I have evaluated hundreds of resumes, both in the role of a career counselor and as a consultant to hiring decisions made with clients. While the most common overall flaw is the lack of specificity, one of its most representative examples is some variation of: “Experience with Microsoft Office” or “MS-Office Skills.”
This is a very important factor for several reasons. First, it can lead to a significant mismatch between the candidate’s expectations and the employer’s requirements. While it might be resolved as part of the selection process, it is equally likely to result in the candidate not being considered at all. Second, according to a recent study from Burning Glass Technologies, in an analysis of “middle-skills jobs” (roles that require high school but not college degrees) 78% of jobs call for fluency with technology, and the most commonly required skills are those involving spreadsheet and word processing, e.g., MS Excel and Word. According to the research, 67% of middle-skill jobs require proficiency with these tools – and the median pay rates are 13% more than jobs that require no digital skills.
It is the candidate’s decision, and it’s an important one, to decide how these skills might play into career goals or as part of a particular position being considered.
The first step is an important caveat: NEVER put “MS-Office skills” or “Experience with MS-Office” on a resume. In reality, it states absolutely nothing about your skills or experience! HR or the Hiring Manager don’t know if this means “you’ve seen a colleague using MS-Word” or you’re an “Advanced Certified MS-Office Technician.”
Second, what is your level of accomplishment with the MS-Office tools? Notice the question is not “what is your level of skill?” because that’s going to lack specificity. Even if you more dramatically state “Expertise in MS-Excel,” it’s still virtually impossible for someone to know what that means. What have you done with MS-Excel, or MS-Word, or MS-PowerPoint – or any other key software? For each of your jobs, write a 2-3 line statement describing what features you used (beyond opening, saving, and printing files), what was the result of this work, and what percentage of the job involved this work. For example:
Developed and implemented a financial reporting system, based on MS-Excel, using complex macros, Pivot Tables, and financial formulas. Trained employees in five departments on the data entry and printing functions that reduced monthly financial reporting from 10 to 2 days after month end.
- Introduced automated MS-PowerPoint presentations into multiple trade show kiosks, based on unique templates for each of our 20+ products. Presentations included animations, advanced branching, and interactive (touch-screen) functions.
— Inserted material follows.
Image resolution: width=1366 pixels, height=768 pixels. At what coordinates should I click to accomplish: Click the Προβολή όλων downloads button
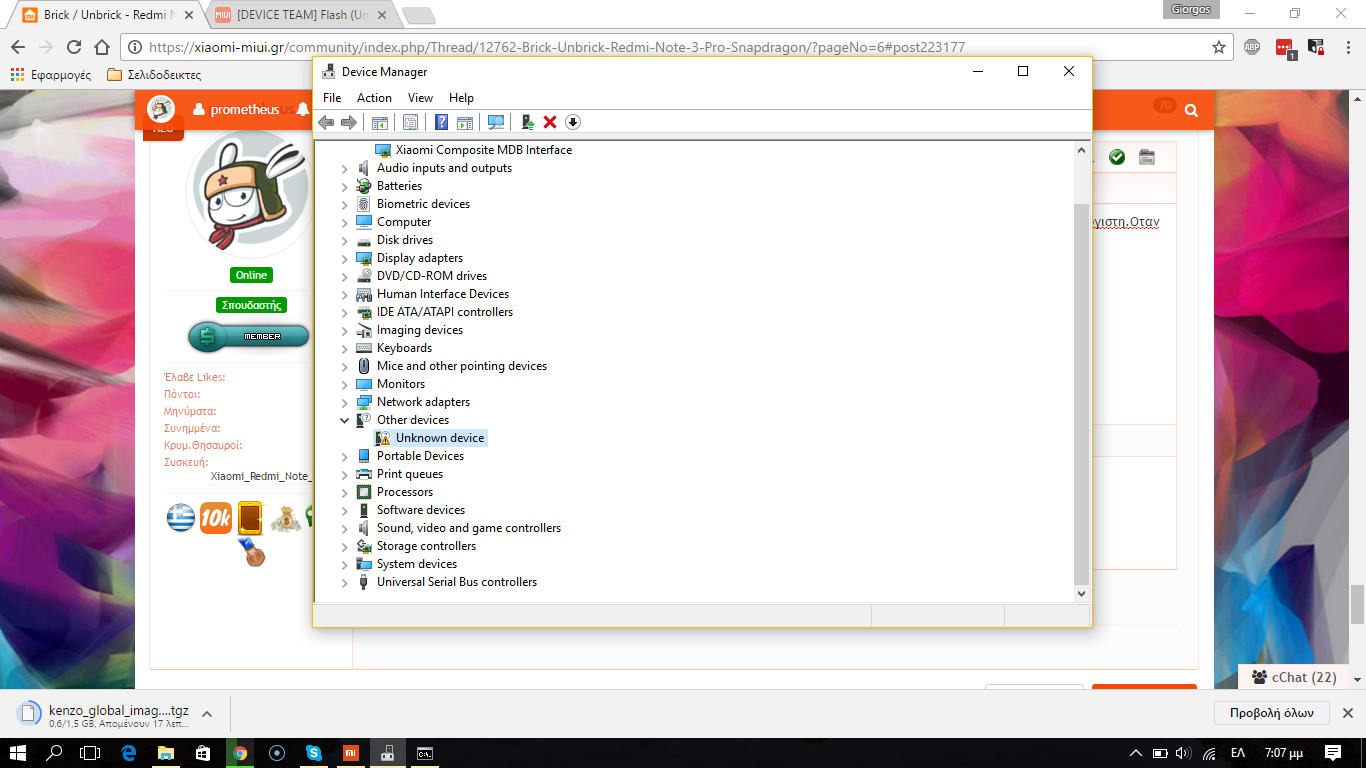[1271, 713]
Third, now that you’ve prepared your examples, decide how you want to portray these accomplishments on your resume. Do you want to emphasize these accomplishments as a key part for each of your jobs? Is it the first accomplishment you want to list for a position? Or is it second, or third? Or is it something you don’t want to include for a particular job because it wasn’t a “significant accomplishment” or was only 10% of the job?
Notice that nothing here suggests listing your “MS-Office Skills” as a separate item or part of a “Skills” list. The “skills” are embedded in your accomplishments. Having the "skill” is not what’s important. “Doing” something with the skill is the evidence – particularly when it’s part of your top 3-4 accomplishments for a position on your resume.
If You Don’t Know the Employer’s Requirements
Unfortunately, it’s also common for potential employers to lack the specificity of what they are looking for in ads. They too might post something with little more than “MS-Office Skills Required.” It’s harder for you as a candidate to discover the real requirements of the job from a potential employer – at least, in most cases, until you get a phone or in-person interview. But then you should have the opportunity to ask questions including “how much time does the person in this job spend working with…?” “What are the specific expectations of this job for advanced use of…?” A bolder step in some cases, even before formally applying, might be a phone call to the HR Representative or Hiring Manager asking for additional information on the “MS-Office” requirement.
A Too Common Problem
The “lack of specificity” problem presented here is way too common and occurs in far too many instances on both sides of the hiring process, and it’s not just related to MS-Office or software skills. It applies to almost all general skills statements, e.g., “strong interpersonal skills.” Yet the solution is clear: specificity. And remembering: “It’s what you do with what you have that counts, not what you have.” The benefits to both the employer and the job seeker are clear!